I have the same question. How are we supposed to link servers up with warp-cli? These are not users logging in “for the day”, they need to be always up and connected. I got the impression this is what service tokens were for…why would you remove this functionality?

Yes it’s crazy it was availiable when we were on Free plan, now paying Standard and thinking about Enterprise and this feature dissapear…

We need more stability of core features in SECURITY SOFTWARE because Cloudflare for Teams is now announced as SECURITY SOFTWARE.

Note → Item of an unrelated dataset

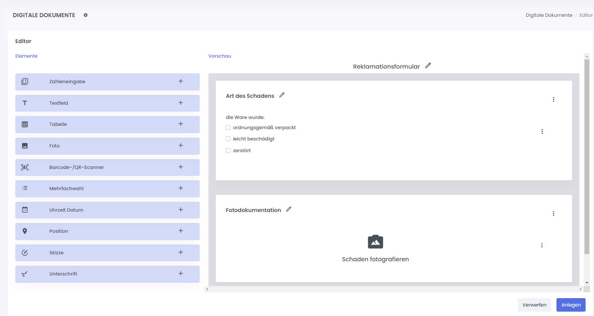594x316 pixels.
Task: Open three-dot menu of the checkbox question
Action: click(542, 132)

  1. Go to https://teamname.cloudflareaccess.com/warp.
  2. Open DevTools.
  3. Login.
  4. When you get a prompt about opening a link with Cloudflare WARP, press cancel.
  5. Look at the request to auth?token=<blah> & copy the Request URL that starts with com.cloudflare.warp
  6. Run warp-cli teams-enroll-token "<paste that Request URL here>"

Ideal? Probably not - but it works.

Source: strings on /usr/bin/warp-cli


Maybe the Zero Trust team can chime in with a more seamless flow.



Thanks for looking into this, I realize this is outside your scope. This doesn’t work in practice. I’m doing a fresh install on an Ubuntu 20.04 VM (I can post every single step if you’d like). The main thing is that I do the warp-cli register and warp-cli connect and those work fine.

I can certainly follow your directions, that isn’t the issue. I can run warp-cli teams-enroll-token ... and I get a Success in response. But it isn’t actually making things any better. It is actually making things works. After running register and connect if I run curl https://www.cloudflare.com/cdn-cgi/trace/ I get warp=on but gateway=off. My hope was that by running warp-cli teams-enroll, I could get gateway=on as well. But, in fact, after running the commands you suggest, not only do I get gateway=off, I also get warp=off, i.e., is appears to cancel out the previous warp-cli connect command.

Keep in mind, I’d obviously like scriptable way of implementing this for each new VM we try to deploy. So yes, in that sense it isn’t ideal. But that isn’t the part that is so frustrating here, it is the fact that none of this is even documented (and by that I mean in the documentation). Installing to headless Linux servers is a HUGE part of our use case and it is a bit shocking to me that while “Linux support” has been touted for some time, this particular use case seems to have been completely ignored. I’m not complaining, you’ve gone out of your way to help. But I’m just pointing out that a little bit of documentation could go a long way here in improving support for what must be a common use case (that or I do not understand at all what this product is for…which is entirely possible).

In any case, I’m still completely stuck.

Update: now after create MDM file we enroll device without GUI (for example linux server)


For example we can enroll device by Service Token

  1. In Zero Trust dashobard go to Access > Service Auth. Create token and save.
  2. In Zero Trust dashboard go to Settings > WARP Client > Device enrollment permissions > Manage and add Service Auth rule
  3. On Linux server install WARP and create MDM file:


with content:


and run warp-cli register && warp-cli connect

Now we are connected to our Team… but incoming connections stop working (like SSH) until warp-cli disconnect… not sure how resolve this issue

Did you ever find a solution to this? I am also experimenting with warp-cli on a Ubuntu server and it seems that if warp-cli is enabled and connected, incoming connections no longer work.

Edit: I had to exclude the public IP of the machine I am using to SSH into the server in split tunnels to connect into the server with Warp enabled. This is less than ideal.

You need to log in to your organization and set the WARP Client service mode to Proxy mode,
Settings > WARP Client > Device settings > Default > configure
Allow updates --Enabled
Service mode --Proxy mode
and run warp-cli connect

I currently use

“Gateway with WARP”

All traffic is encrypted by Gateway. This mode is required if you want to enable HTTP rules, Browser Isolation, Anti-Virus scanning and DLP.

in Proxy mode there is no HTTP rules etc.

And you connect to server only via WARP or without too?